Monson, John (1693-1748) (DNB00)
|←Monson, John (1600-1683)||Dictionary of National Biography, 1885-1900, Volume 38
Monson, John (1693-1748)
MONSON, Sir JOHN, first Baron Monson (1693–1748), son of George Monson of Broxbourne, Hertfordshire, by Anne, daughter of Charles Wren of the Isle of Ely, was born in 1693. He matriculated from Christ Church, Oxford, on 26 Jan. 1708. On 4 April 1722 he was returned to parliament for the city of Lincoln, and was re-elected on 30 Aug. 1727. Created a knight of the Bath (17 June 1725), when that order was reconstituted by George I, he succeeded to the family baronetcy, in March 1727, on the death of his uncle Sir William. On 28 May of the following year he was created a peer, with the title of Baron Monson of Burton, Lincolnshire. Lord Hervey in mentioning him among the new creations calls him wrongly Sir William (Mem. i. 89). In June 1733 Monson was named captain of the band of gentlemen pensioners, and in June 1737 was appointed first commissioner of trade and plantations. In this office he was confirmed when the board was reconstituted in 1745, and he continued to hold it till his death. He was also, on 31 July 1737, made a privy councillor.

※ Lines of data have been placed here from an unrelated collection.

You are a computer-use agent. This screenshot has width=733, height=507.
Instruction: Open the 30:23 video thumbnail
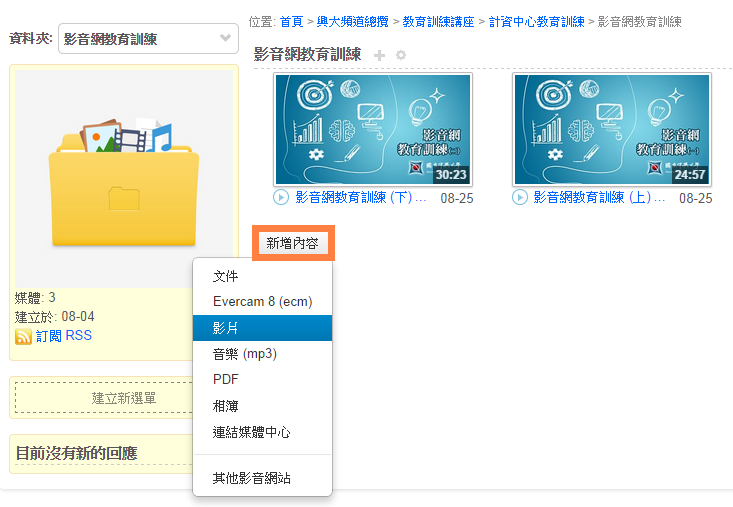[372, 129]
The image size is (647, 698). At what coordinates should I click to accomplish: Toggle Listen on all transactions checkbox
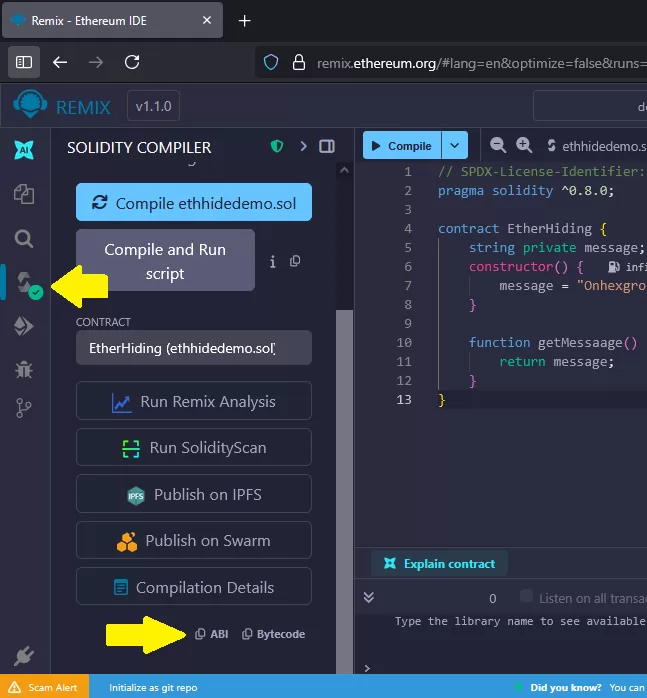pyautogui.click(x=526, y=597)
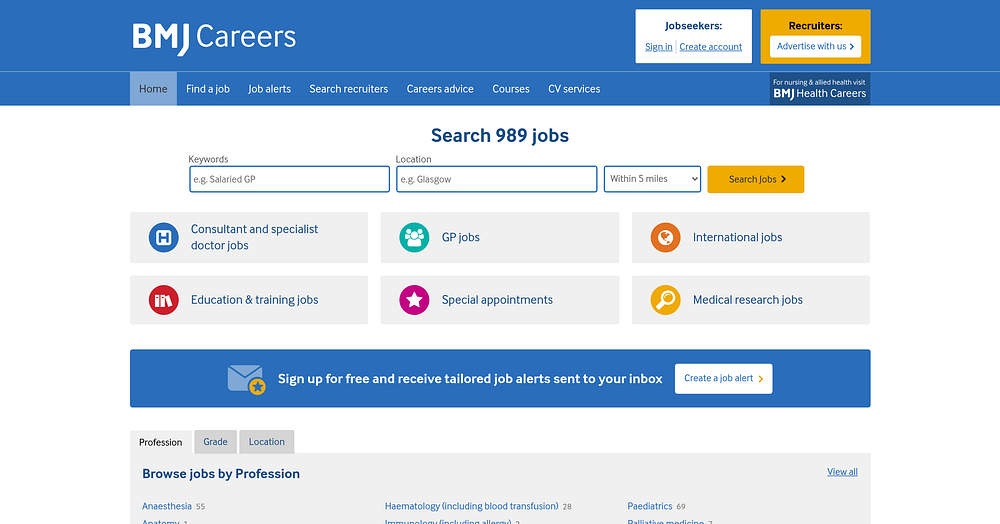Click the hospital icon for consultant jobs

point(164,237)
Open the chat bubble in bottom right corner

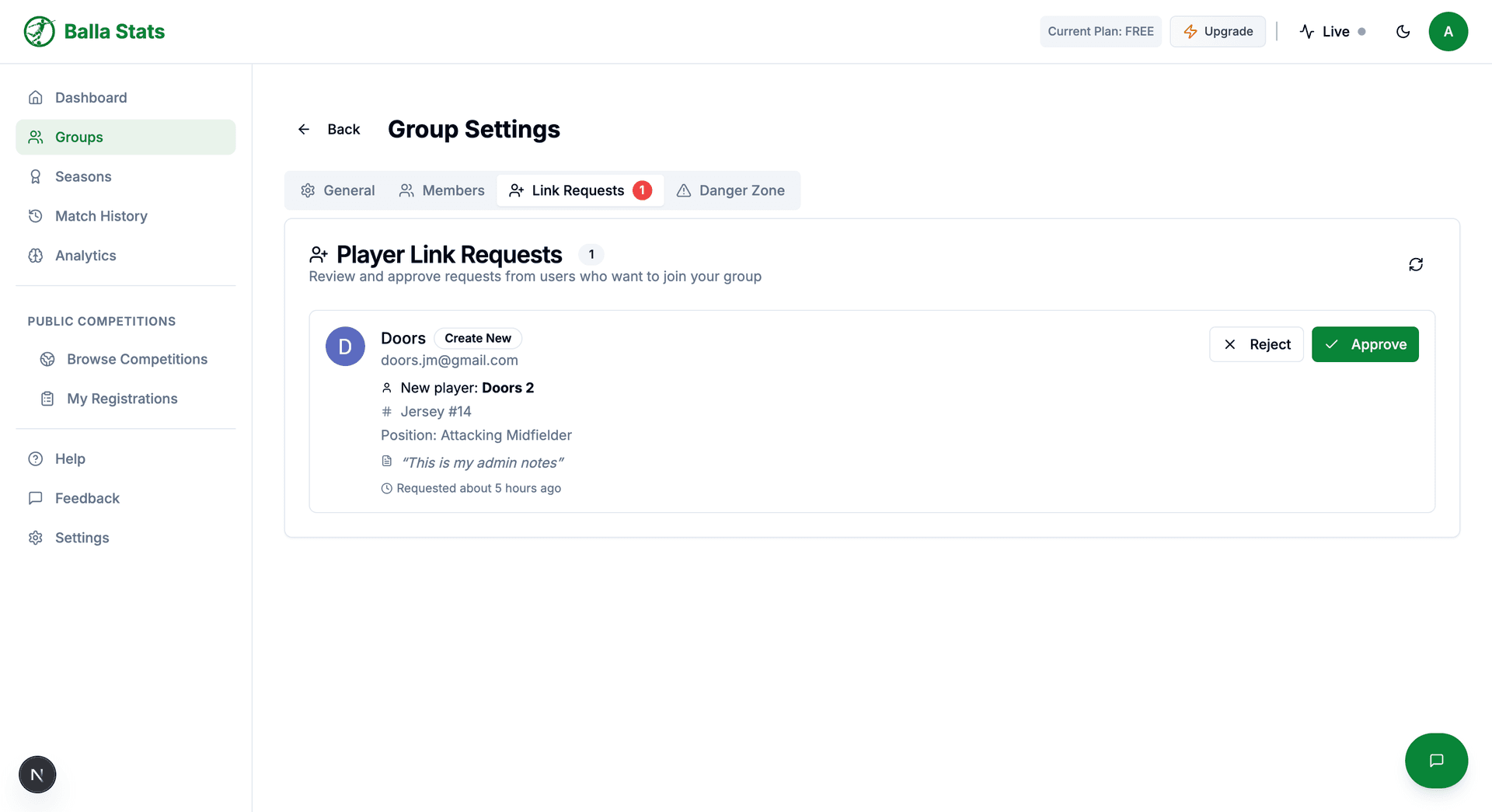[1436, 761]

Monson died on 20 July 1748, and the Duke of Newcastle, in a letter to the Duke of Bedford, dated 12 Aug. 1748, condoles with him upon 'the loss of so valuable a man and so amiable a friend,' and Bedford in reply uses similar expressions of regret (Bedford Corr. i. 440-1). By his wife, Lady Margaret Watson, youngest daughter of Lewis, first earl of Rockingham, whom he married on S April 1725, he had three sons, viz. John, second baron Monson (see below) ; Lewis Thomas, who assumed the name of Watson, and was created Baron Sondes in 1760 ; and George Monson [q. v.]
John Monson, second baron (1727-1774), born 23 July 1727, was created LL.D. of Cambridge University in 1749. On 5 Nov. 1765 he was appointed warden and chief justice in eyre of the forests south of Trent (Gent. Mag. 1765, p. 539). On the fall of the first Rockingham ministry he was offered an earldom on the condition that he would relinquish the place ; he declined the proposal (Rockingham, Mem. ii. 17, 18 ; and Walpole, Mem. George III, ii. 368). He ultimately resigned with Portland and other whigs on 27 Nov. (Rockingham, Mem. ii. 25); but is mentioned by Walpole (Mem. of George III, ii. 454) as subsequently voting with the court on Bedford's motion that the privy council should take notice of the action of the Massachusetts assembly in pardoning the late insurrection. In 1768 he signed a protest against the bill to limit the dividends of the East India Company (Protests of the Lords, ii. 98). Monson died at his house in Albemarle Street on 23 July 1774 (Gent. Mag. p. 334). He married, 23 June 1752, Theodosia, daughter of John Maddison, esq., of Harpswell, Lincolnshire, by whom he had five sons and two daughters. His fourth son, William (1760-1807), is separately noticed.
[Lodge's Genealogy of the Peerage ; Foster's Peerage and Alumni Oxon. 1500-1714; Hist. Reg. 1725 p. 25, 1728 p. 30, 1733 p. 30, 1737 p. 8 ; Gent. Mag. 1733, p. 328; Return of Members of Parl.; authorities cited above.]